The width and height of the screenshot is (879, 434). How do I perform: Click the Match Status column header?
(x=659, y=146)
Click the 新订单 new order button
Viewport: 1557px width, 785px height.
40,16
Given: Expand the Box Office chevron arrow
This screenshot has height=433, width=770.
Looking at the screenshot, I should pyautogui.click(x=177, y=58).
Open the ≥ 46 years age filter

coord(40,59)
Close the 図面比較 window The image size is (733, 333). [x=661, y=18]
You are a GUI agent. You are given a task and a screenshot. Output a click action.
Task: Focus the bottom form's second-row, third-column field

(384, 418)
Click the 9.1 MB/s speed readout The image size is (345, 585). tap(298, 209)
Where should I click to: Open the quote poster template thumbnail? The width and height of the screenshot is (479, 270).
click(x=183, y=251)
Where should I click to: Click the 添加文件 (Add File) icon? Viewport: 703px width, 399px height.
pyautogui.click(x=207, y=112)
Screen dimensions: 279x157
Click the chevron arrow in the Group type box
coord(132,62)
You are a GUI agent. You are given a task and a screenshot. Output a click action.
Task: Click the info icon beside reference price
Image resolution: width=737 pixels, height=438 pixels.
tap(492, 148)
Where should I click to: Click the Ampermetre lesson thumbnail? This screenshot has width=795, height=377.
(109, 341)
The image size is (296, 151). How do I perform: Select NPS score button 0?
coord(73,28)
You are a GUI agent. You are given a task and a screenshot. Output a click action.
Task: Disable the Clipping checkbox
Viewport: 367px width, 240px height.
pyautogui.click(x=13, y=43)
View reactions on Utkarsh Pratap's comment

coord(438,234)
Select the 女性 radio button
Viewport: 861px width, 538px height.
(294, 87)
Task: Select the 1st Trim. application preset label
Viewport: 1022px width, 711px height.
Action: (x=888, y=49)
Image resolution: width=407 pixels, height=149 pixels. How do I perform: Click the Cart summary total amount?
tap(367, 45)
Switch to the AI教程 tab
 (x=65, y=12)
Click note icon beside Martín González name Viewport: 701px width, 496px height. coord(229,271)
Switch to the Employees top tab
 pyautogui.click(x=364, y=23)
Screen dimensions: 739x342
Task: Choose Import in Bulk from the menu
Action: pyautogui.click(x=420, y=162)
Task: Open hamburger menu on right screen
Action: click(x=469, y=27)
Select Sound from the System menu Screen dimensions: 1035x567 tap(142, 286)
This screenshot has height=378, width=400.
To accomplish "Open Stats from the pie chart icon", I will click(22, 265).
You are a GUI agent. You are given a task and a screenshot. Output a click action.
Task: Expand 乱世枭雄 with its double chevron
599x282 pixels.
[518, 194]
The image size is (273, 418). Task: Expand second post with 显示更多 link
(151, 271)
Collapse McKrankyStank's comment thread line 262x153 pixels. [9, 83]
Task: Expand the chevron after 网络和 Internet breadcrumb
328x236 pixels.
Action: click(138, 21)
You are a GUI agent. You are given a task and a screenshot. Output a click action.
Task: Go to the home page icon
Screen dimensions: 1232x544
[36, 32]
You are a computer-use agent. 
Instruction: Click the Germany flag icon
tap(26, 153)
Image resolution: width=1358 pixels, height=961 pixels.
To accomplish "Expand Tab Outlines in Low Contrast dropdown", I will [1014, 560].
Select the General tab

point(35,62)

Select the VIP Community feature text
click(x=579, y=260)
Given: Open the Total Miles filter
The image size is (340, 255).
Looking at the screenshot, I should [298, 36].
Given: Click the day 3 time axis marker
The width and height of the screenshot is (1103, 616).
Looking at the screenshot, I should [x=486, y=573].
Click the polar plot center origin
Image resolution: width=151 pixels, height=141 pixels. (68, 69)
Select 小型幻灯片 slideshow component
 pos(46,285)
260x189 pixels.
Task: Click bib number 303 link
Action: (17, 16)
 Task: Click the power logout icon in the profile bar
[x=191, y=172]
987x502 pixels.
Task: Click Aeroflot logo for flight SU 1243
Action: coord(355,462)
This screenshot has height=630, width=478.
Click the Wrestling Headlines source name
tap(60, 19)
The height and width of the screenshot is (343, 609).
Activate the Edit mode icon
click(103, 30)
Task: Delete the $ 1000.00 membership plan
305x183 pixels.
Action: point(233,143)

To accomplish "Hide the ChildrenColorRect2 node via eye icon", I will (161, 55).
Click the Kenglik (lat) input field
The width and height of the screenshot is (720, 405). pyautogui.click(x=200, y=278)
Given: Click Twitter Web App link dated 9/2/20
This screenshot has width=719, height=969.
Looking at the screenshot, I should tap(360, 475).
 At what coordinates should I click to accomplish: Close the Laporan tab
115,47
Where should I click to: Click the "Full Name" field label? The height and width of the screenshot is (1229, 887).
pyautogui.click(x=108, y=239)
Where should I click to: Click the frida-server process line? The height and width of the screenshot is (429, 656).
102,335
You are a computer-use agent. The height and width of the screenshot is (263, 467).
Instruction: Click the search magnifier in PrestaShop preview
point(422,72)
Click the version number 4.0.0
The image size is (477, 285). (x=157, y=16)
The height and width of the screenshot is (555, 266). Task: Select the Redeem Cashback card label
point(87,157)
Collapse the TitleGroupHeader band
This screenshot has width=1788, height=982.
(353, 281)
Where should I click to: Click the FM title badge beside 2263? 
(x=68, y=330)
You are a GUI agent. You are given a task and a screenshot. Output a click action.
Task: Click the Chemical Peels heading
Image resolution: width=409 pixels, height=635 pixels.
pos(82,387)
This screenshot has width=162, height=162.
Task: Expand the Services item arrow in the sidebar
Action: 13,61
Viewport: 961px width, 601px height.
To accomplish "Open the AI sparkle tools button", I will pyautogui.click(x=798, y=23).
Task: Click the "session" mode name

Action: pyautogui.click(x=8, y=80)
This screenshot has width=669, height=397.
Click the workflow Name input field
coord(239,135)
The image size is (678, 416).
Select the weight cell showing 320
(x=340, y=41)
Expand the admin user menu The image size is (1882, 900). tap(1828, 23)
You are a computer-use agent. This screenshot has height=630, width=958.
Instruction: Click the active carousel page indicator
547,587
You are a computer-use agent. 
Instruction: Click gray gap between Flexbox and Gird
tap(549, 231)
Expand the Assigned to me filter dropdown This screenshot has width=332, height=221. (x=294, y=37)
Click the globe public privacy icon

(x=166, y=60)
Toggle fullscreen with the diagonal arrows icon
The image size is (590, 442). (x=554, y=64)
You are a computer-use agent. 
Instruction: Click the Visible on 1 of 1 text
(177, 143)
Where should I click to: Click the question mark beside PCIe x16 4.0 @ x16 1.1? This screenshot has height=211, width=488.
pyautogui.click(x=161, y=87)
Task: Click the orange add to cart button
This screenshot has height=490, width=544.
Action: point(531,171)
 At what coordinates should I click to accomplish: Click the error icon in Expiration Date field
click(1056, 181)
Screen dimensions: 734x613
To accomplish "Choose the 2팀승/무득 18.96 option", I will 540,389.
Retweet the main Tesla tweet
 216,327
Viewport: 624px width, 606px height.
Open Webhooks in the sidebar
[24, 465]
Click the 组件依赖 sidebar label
+++++
Go back to the listing above. Copy word for word the lines from the one with "Viewport: 961px width, 601px height." through the one with "Task: Click the orange add to cart button", and nothing more.

Viewport: 961px width, 601px height.
To accomplish "Open the AI sparkle tools button", I will pyautogui.click(x=798, y=23).
Task: Click the "session" mode name

Action: pyautogui.click(x=8, y=80)
This screenshot has width=669, height=397.
Click the workflow Name input field
coord(239,135)
The image size is (678, 416).
Select the weight cell showing 320
(x=340, y=41)
Expand the admin user menu The image size is (1882, 900). tap(1828, 23)
You are a computer-use agent. This screenshot has height=630, width=958.
Instruction: Click the active carousel page indicator
547,587
You are a computer-use agent. 
Instruction: Click gray gap between Flexbox and Gird
tap(549, 231)
Expand the Assigned to me filter dropdown This screenshot has width=332, height=221. (x=294, y=37)
Click the globe public privacy icon

(x=166, y=60)
Toggle fullscreen with the diagonal arrows icon
The image size is (590, 442). (x=554, y=64)
You are a computer-use agent. 
Instruction: Click the Visible on 1 of 1 text
(177, 143)
Where should I click to: Click the question mark beside PCIe x16 4.0 @ x16 1.1? This screenshot has height=211, width=488.
pyautogui.click(x=161, y=87)
Task: Click the orange add to cart button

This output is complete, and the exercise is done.